● **EXERCISE MATERIAL**
......

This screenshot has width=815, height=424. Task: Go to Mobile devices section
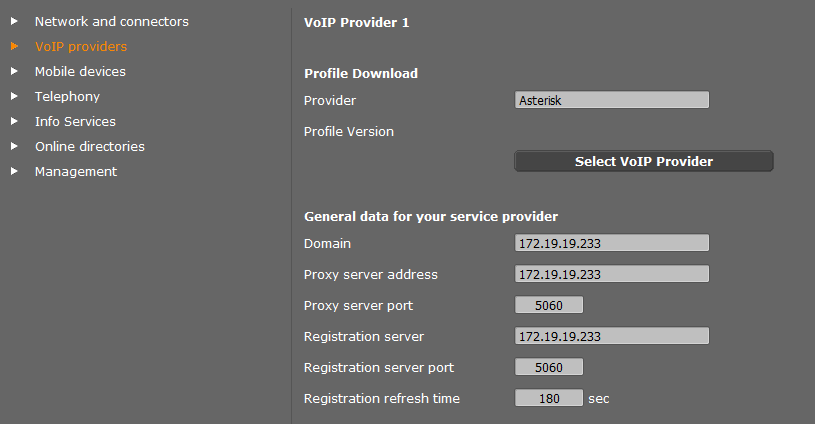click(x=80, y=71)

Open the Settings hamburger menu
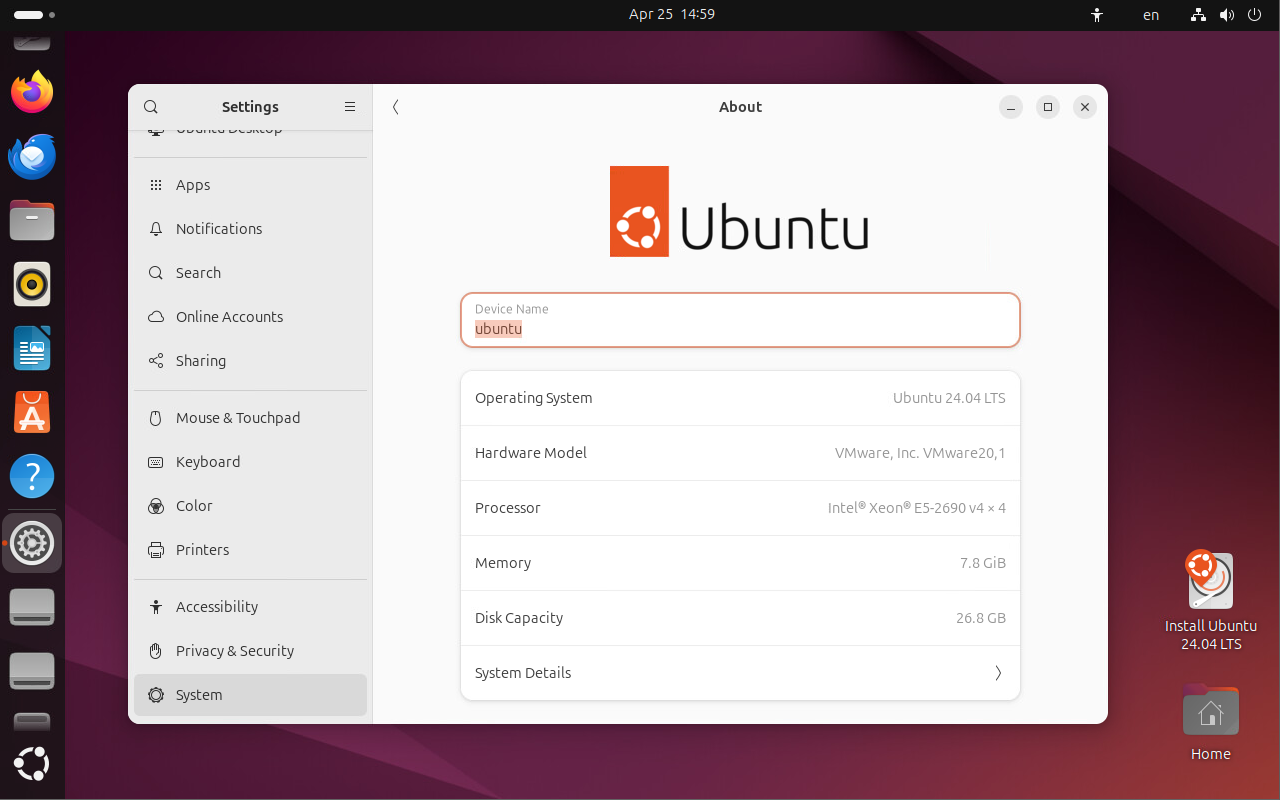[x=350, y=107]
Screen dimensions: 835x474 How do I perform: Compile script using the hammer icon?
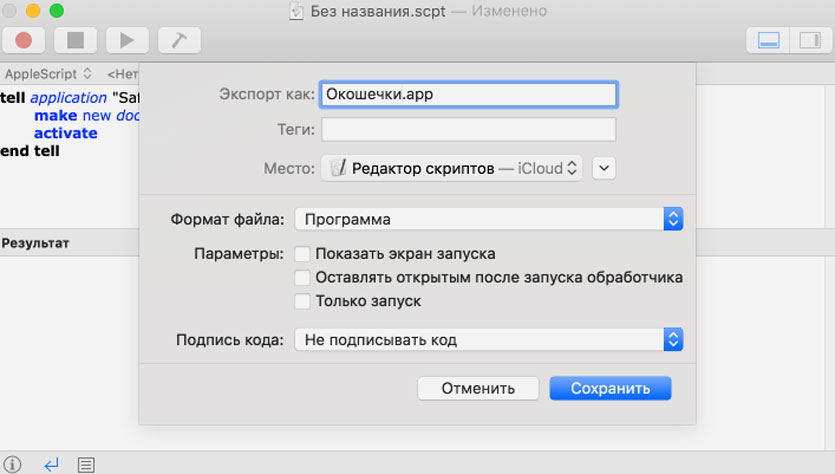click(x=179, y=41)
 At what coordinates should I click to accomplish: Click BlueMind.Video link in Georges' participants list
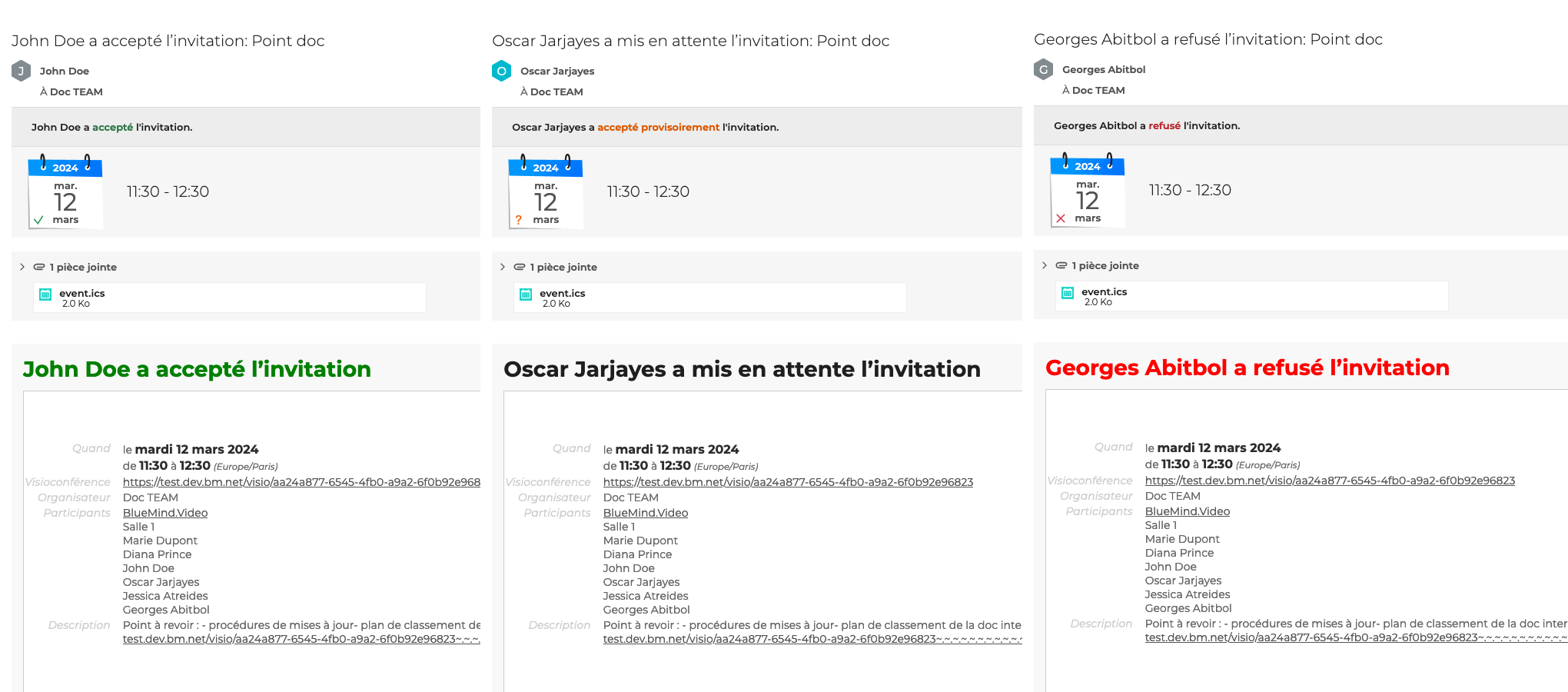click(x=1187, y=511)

......

● **ACTIVITY**
Pictures stay out; everything else in the entries is copied exactly.

● **WRITTEN ANSWER**
This screenshot has width=815, height=424. Task: Go to Mobile devices section
click(x=80, y=71)

Open the Settings hamburger menu
[x=350, y=107]
Screen dimensions: 835x474 How do I perform: Compile script using the hammer icon?
click(x=179, y=41)
 At what coordinates should I click to accomplish: Click BlueMind.Video link in Georges' participants list
click(x=1187, y=511)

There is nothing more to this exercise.